Your objective: Recast the entries below as a Markdown table with the columns Row and Line, numbering each line and skipping blank ones. Leave out the pictures.

Information supplied:
****
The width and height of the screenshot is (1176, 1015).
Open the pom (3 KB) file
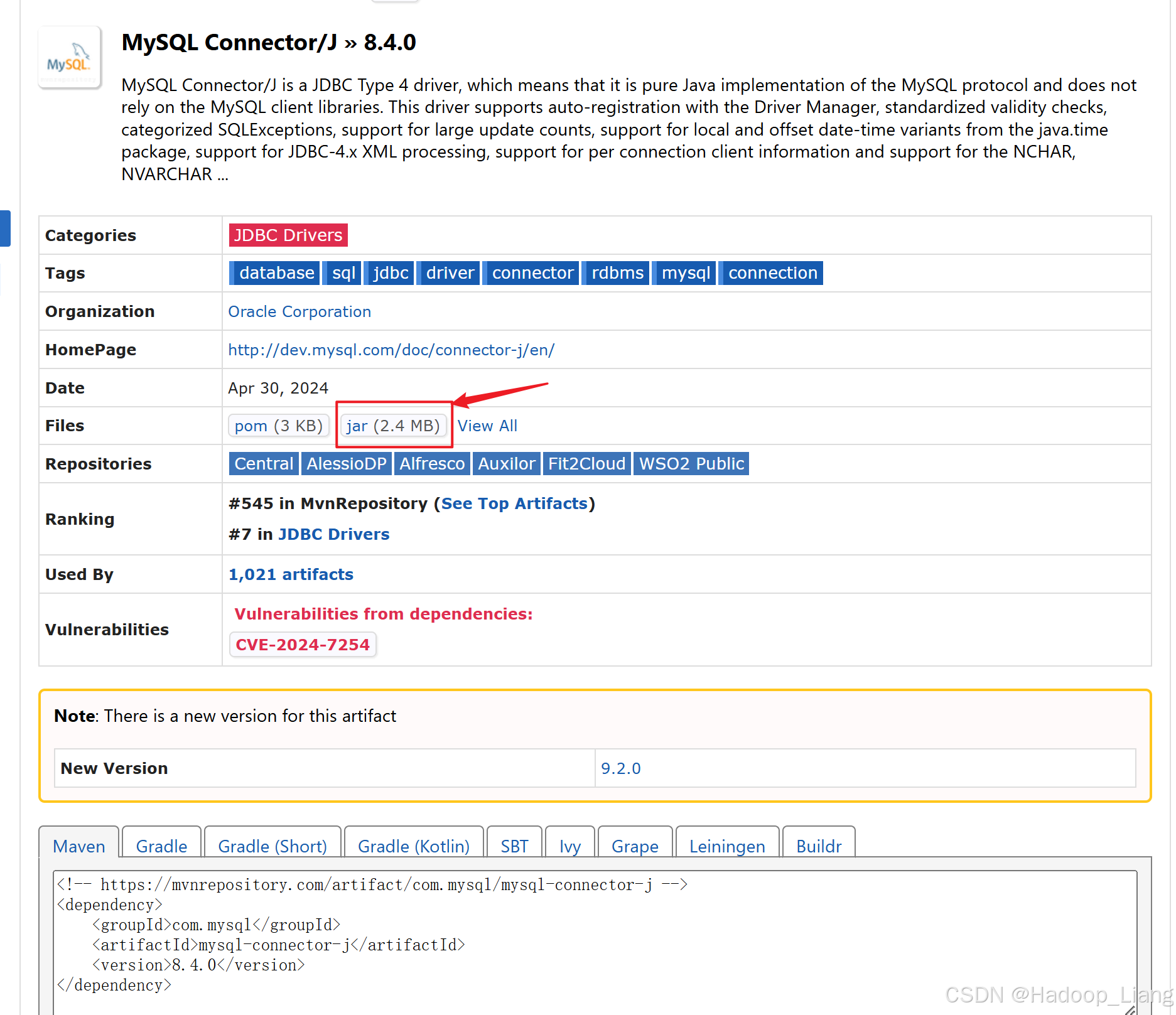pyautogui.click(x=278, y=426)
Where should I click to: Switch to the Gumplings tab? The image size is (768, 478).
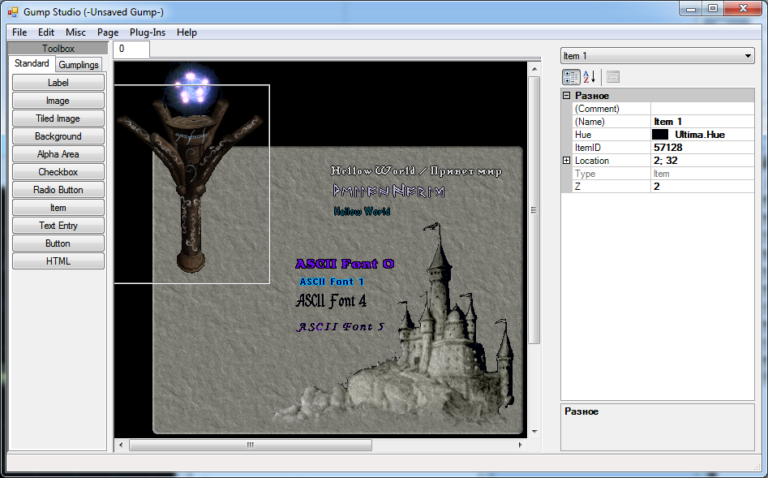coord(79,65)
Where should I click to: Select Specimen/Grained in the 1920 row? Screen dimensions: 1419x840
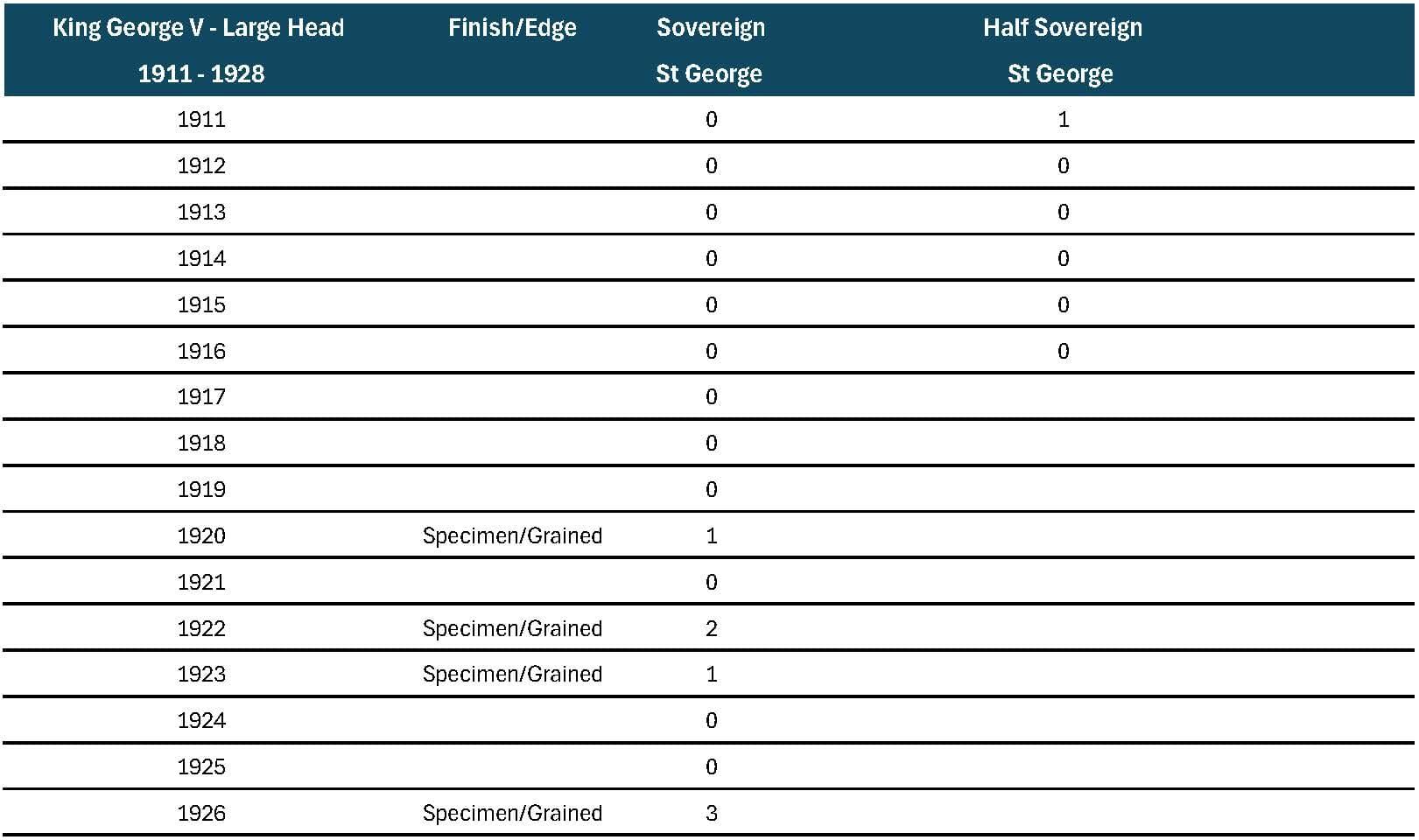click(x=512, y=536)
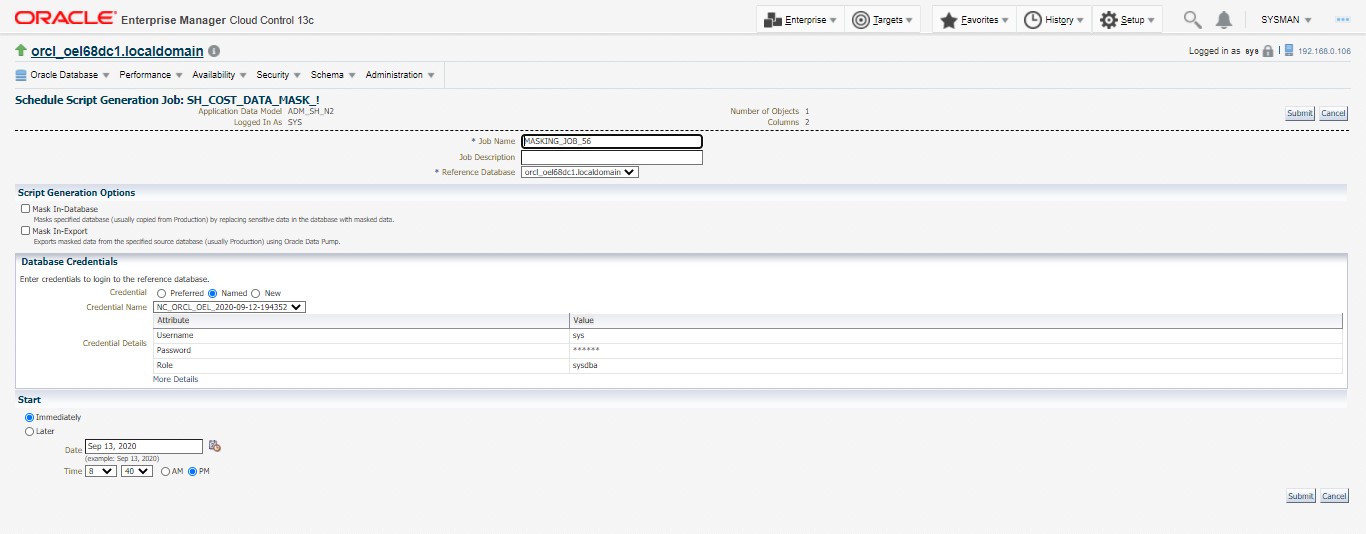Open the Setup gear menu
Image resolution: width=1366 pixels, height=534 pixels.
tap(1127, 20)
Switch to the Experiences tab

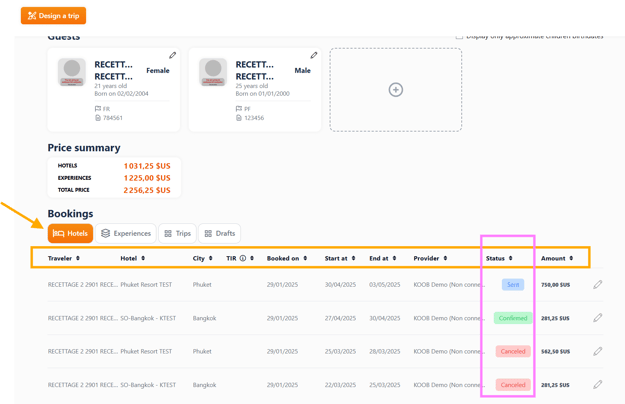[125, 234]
****
Output for this exercise:
| Row | Line |
|---|---|
| 1 | The width and height of the screenshot is (1176, 1015). |
| 2 | Open the pom (3 KB) file |
| 3 | pyautogui.click(x=278, y=426) |
| 4 | Where should I click to: Switch to the Gumplings tab? The image size is (768, 478). |
| 5 | coord(79,65) |
| 6 | Where should I click to: Select Specimen/Grained in the 1920 row? Screen dimensions: 1419x840 |
| 7 | click(x=512, y=536) |
| 8 | Open the Setup gear menu |
| 9 | Image resolution: width=1366 pixels, height=534 pixels. |
| 10 | tap(1127, 20) |
| 11 | Switch to the Experiences tab |
| 12 | [125, 234] |